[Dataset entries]
:::::

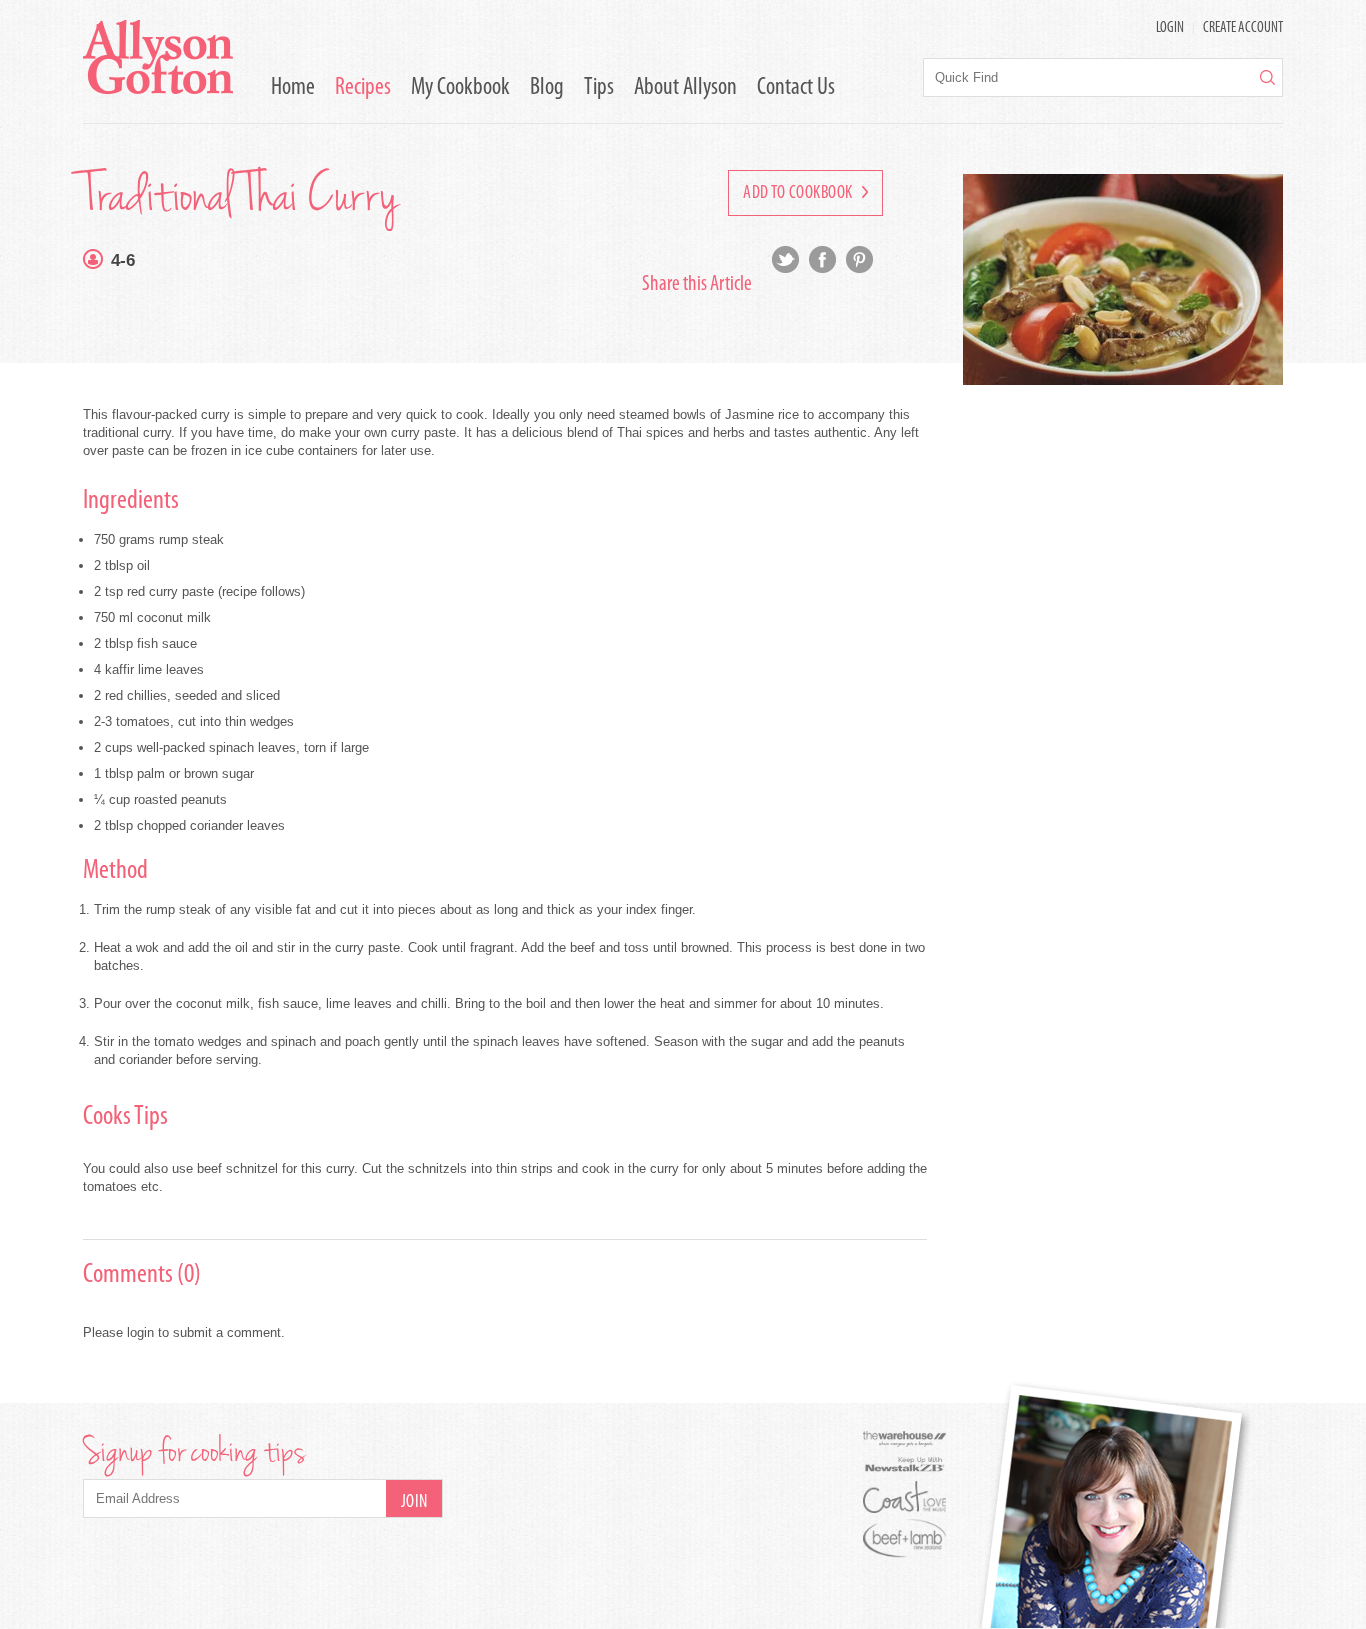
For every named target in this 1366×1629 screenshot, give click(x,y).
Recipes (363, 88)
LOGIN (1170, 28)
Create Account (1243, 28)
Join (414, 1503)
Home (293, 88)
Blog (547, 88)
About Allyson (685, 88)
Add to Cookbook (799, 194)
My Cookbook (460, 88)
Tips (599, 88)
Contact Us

:::::

▶ **THE PROBLEM**:
Exactly as written, set down each line of the records, leaving out the pictures.

▶ **RESPONSE**:
For every named target in this 1366×1629 screenshot, give click(x,y).
Recipes (363, 88)
LOGIN (1170, 28)
Create Account (1243, 28)
Join (414, 1503)
Home (293, 88)
Blog (547, 88)
About Allyson (685, 88)
Add to Cookbook (799, 194)
My Cookbook (460, 88)
Tips (599, 88)
Contact Us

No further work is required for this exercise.